CMS Leverages AI for Enhanced Fraud Detection in Medicare and Medicaid
The Centers for Medicare & Medicaid Services (CMS) is leveraging artificial intelligence to enhance fraud detection by identifying fraudulent claims in its operations. This strategic move, according to Jeneen Iwugo, acting director of CMS’s Center for Program Integrity, allows the agency more discretion in combating fraud under the current administration, as highlighted during a UiPath event in Washington, D.C.
Medicare and Medicaid programs often face fraudulent activities. Iwugo's team, with around 500 members, scrutinizes an immense volume of claims—between 4 to 5 million daily. Artificial intelligence aids in pinpointing claims with the highest fraud risk, enabling more effective resource allocation. "That’s where I’m going to invest additional time," Iwugo stated, referencing AI-flagged areas of potential fraud.

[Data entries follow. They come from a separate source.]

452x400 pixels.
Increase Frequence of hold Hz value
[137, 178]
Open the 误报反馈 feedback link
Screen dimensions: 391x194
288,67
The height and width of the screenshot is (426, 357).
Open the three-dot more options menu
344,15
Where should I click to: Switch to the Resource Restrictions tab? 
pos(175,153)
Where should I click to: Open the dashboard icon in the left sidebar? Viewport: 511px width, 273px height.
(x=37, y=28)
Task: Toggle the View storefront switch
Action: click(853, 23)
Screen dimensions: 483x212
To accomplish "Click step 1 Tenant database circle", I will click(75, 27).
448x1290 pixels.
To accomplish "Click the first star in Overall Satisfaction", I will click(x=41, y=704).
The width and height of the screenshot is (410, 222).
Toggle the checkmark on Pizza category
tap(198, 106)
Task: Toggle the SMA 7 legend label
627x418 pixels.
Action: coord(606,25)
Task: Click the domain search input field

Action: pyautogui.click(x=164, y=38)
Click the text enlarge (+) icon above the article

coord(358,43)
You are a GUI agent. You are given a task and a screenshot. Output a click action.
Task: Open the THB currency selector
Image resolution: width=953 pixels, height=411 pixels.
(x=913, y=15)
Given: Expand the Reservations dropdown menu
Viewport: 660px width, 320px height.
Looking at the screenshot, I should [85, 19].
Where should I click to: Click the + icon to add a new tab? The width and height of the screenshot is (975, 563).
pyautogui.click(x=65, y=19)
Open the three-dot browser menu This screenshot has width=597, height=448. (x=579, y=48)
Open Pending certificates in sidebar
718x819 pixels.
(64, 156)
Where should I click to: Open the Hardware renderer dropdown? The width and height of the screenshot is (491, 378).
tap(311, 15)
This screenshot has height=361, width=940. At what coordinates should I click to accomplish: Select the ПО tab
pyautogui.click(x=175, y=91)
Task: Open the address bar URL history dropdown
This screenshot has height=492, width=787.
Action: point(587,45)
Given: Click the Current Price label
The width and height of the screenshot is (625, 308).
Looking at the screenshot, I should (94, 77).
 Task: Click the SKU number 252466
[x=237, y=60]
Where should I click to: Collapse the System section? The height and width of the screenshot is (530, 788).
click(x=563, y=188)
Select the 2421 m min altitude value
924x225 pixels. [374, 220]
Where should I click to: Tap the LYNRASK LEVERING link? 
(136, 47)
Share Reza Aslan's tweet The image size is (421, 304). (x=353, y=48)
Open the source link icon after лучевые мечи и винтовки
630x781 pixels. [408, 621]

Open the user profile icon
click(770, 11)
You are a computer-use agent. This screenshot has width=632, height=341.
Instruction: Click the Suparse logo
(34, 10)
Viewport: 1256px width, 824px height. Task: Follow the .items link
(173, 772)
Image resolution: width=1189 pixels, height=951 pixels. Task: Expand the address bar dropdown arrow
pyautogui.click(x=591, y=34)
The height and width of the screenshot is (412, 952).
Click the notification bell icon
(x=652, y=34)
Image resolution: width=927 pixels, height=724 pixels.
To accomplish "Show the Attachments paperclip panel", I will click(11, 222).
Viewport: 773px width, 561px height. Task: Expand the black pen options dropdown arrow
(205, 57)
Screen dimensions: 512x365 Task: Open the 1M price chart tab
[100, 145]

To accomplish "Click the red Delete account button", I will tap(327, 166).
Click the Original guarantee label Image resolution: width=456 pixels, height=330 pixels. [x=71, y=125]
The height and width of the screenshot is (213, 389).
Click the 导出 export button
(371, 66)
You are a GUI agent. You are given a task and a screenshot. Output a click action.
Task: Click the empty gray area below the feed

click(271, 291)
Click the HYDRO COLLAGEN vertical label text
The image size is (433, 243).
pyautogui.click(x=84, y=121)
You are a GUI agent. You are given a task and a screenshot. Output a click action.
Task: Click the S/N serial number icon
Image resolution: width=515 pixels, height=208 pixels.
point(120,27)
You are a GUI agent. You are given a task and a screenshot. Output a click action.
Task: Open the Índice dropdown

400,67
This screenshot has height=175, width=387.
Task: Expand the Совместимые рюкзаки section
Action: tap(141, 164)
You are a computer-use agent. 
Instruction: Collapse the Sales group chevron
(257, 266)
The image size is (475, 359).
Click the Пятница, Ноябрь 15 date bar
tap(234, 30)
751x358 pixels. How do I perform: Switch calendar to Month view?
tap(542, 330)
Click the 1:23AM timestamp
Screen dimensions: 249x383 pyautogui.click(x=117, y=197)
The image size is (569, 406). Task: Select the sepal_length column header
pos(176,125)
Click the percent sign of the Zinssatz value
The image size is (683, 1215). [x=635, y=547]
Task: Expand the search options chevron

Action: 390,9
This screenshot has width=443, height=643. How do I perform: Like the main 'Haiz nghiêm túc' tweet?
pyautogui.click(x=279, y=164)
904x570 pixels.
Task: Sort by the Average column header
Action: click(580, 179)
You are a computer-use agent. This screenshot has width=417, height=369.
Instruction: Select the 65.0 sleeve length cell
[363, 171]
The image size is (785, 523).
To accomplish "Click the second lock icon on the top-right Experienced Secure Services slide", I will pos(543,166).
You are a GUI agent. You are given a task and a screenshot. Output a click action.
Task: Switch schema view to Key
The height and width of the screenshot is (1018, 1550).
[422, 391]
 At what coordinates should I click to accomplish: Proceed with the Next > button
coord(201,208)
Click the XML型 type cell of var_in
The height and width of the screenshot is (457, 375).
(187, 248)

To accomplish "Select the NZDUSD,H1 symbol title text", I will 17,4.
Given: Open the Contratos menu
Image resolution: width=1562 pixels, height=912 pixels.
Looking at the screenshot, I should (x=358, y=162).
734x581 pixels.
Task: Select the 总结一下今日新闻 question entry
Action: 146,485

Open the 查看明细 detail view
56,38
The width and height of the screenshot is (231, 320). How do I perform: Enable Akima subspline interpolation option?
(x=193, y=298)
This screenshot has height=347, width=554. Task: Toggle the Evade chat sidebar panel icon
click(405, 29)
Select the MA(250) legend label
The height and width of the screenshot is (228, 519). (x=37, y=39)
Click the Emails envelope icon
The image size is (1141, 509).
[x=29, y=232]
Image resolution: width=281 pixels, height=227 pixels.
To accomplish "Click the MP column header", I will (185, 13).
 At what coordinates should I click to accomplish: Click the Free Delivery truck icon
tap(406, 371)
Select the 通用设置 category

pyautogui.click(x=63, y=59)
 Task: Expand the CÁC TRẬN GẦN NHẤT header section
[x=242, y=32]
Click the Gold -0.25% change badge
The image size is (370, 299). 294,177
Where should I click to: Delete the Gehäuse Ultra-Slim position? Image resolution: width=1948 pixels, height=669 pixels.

According to the Government Accountability Office, fiscal 2024 reported $162 billion in improper payments across 68 federal programs, with Medicare identified as a high-risk area. CMS employs approximately 250 fraud prevention models daily as part of its fraud prevention system, aligning the center’s priorities with AI-driven insights.
Significant enhancements in CMS’s fraud detection have resulted in a high return on investment, with 2024 witnessing a $14 return for every dollar spent on anti-fraud measures. Iwugo noted a shift from conservative practices to a more balanced risk-reward strategy, crucial in legal challenges.
Despite ongoing efforts, a financial gap of roughly $100 billion in fraud remains. Iwugo remains optimistic about AI advancements, which she believes will significantly address outstanding issues in fraud prevention.
Sarah Harvey, director of GAO’s Science & Technology Assessment unit, stressed the importance of integrating human judgment with AI analysis to ensure comprehensive reviews before halting payments. The "human in the loop" approach ensures thorough consideration of all contextual factors.
The initiative has been bolstered by a fraud "war room" launched in 2025, a collaborative effort with legal counsel and the Office of Inspector General. Focusing on evaluating high-risk cases, this effort saved almost $2 billion in its first year. Iwugo noted the war room's collaboration with the Department of Justice and plans to shift focus increasingly from Medicare to Medicaid.